Second, no evidence at all was offered of past practices in Howard County which might indicate a pattern of invidious discrimination. No evidence was offered of the percentage of black people registered to vote or even the percentage of black people eligible to vote. There was not a hint that the commissioners resorted to racial discrimination in selecting prospective jurors. In Patton v. Mississippi, 332 U.S. 463, 68 S. Ct. 184, 92 L. Ed. 76 (1947), it was shown that no Negro had been called for jury service for thirty years.

Arkansas voter registration records do not reflect race so it cannot be argued that those records afforded an opportunity to exclude black people. In Alexander v. Louisiana, 405 U.S. 625, 92 S. Ct. 1221, 31 L. Ed. 2d 536 (1971), the records did reflect the race of those being selected. Certainly the names of black people could give no clue of race. In Castaneda v. Partida, 430 U.S. 482, 97 S. Ct. 1272, 51 L. Ed. 2d 498 (1977), the court found that the names of Mexican-Americans did reflect their race.

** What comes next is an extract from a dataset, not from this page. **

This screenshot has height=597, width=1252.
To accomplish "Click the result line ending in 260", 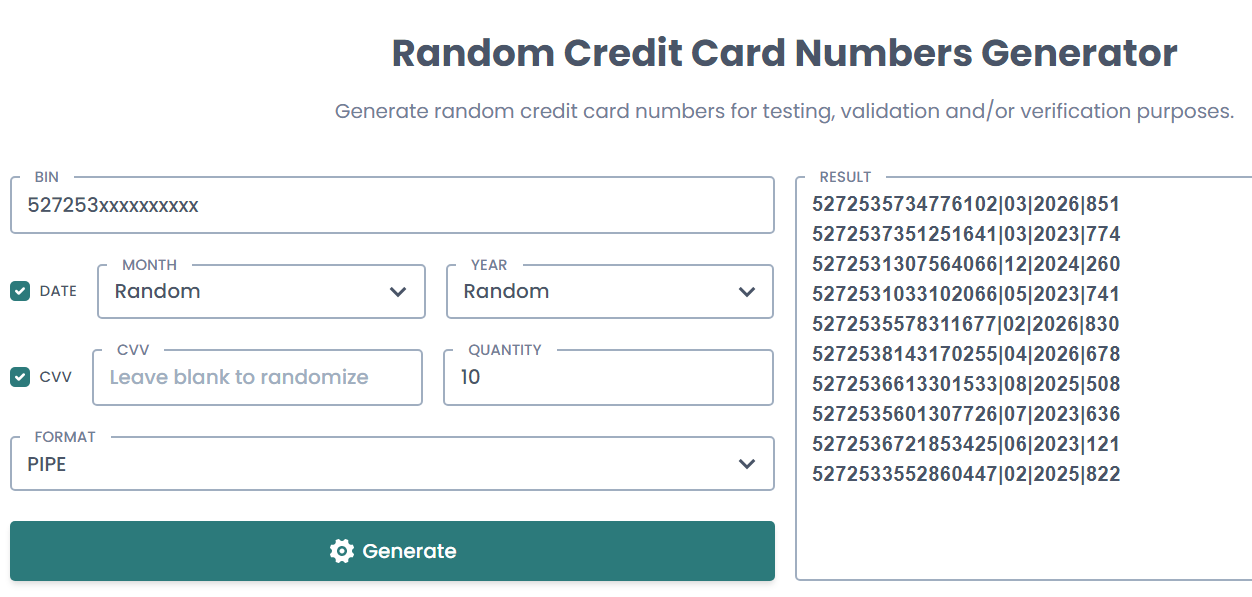I will [x=965, y=265].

What we have is a bare assertion of racial discrimination, one set of statistics, and merely an opportunity to discriminate. In the Castaneda case, on which the majority relies, the court pointed out that the State put on virtually no proof to rebut a comprehensive showing of a ten-year pattern of discrimination. The Court remarked:

*345 Inexplicably the State introduced practically no evidence. The testimony of the State District Judge dealt principally with the selection of the jury commissioners and the instructions given to them. The commissioners themselves were not called to testify. [Emphasis added.]

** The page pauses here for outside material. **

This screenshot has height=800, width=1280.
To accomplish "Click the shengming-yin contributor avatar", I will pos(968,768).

The commissioners did testify in this case and, unless their testimony is totally disregarded or found to be unworthy of belief, their testimony cannot be ignored. The law requires proof of a racially discriminatory intent before the Equal Protection Clause is violated. Swain v. Alabama, supra; Arlington Heights v. Metropolitan Housing Dev. Corp., 429 U.S. 252, 97 S. Ct. 555, 50 L. Ed. 2d 450 (1977). There is no such proof in this case.

The majority decision is legally inexplicable to me. I can only understand it because it concerns a sensitive issue, but that is no reason to relax the standards of the law. Racism is not an evil that can be overcome with legal gymnastics. It is best dealt with by confrontation and a determination that equality will have only one meaning.

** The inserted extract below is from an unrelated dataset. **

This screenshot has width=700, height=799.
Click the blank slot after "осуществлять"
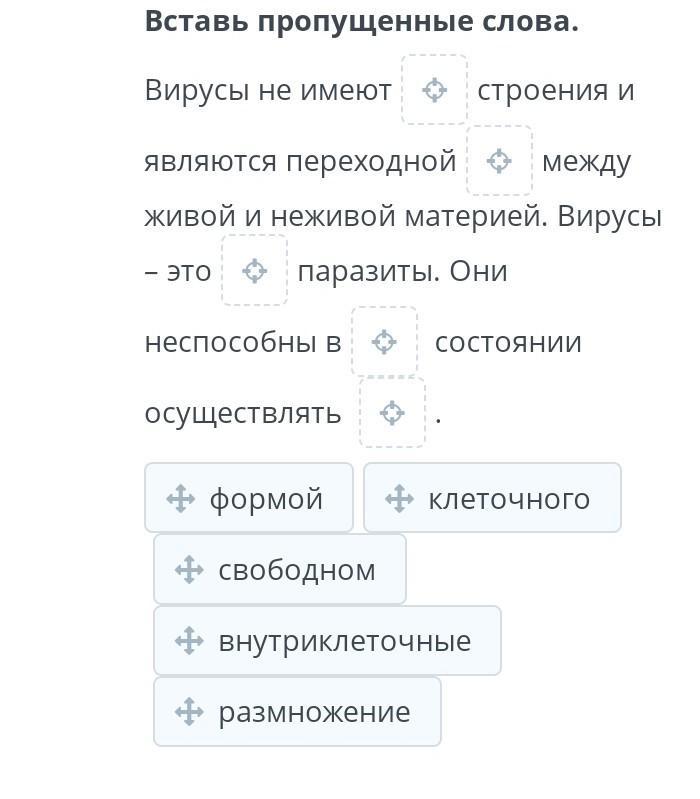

I would suggest the courts have been wrong to approve the jury selection method used in this case. The majority decision is evidence of just how restrictive the law can be. For the selection to meet the approval of the courts, the jury commissioners are placed in an untenable situation. They must not discriminate and yet the panel they choose must contain a certain percentage of people of a particular race. That is a form of discrimination. The commissioners' intentions, however good and however innocent, will be for naught unless the panel fits a pattern which the courts have ill-defined. It is basically unfair to ask commissioners to be so devious.

It would be better to abandon altogether the idea that such a system will work. If this idea were abandoned, a person's integrity would not be questioned without evidence; criminal defendants would not have to be concerned about the composition of the jury; the courts would not have to constantly deal with this difficult question; and, more importantly, there would be one less problem that would be a divisive instrument among people.

I would suggest that no Arkansas jury should be chosen again as this one was, not because I think it was an unconstitutional jury, since I feel it was constitutional, but because we can ill afford this problem in our criminal justice system.

STROUD, J., joins in this dissent.


[1] The total population of Howard County as of 1970 was 11,412 with 2,319 blacks. In the over 18 category, the voting population, 1,397 were black out of a 7,877 total.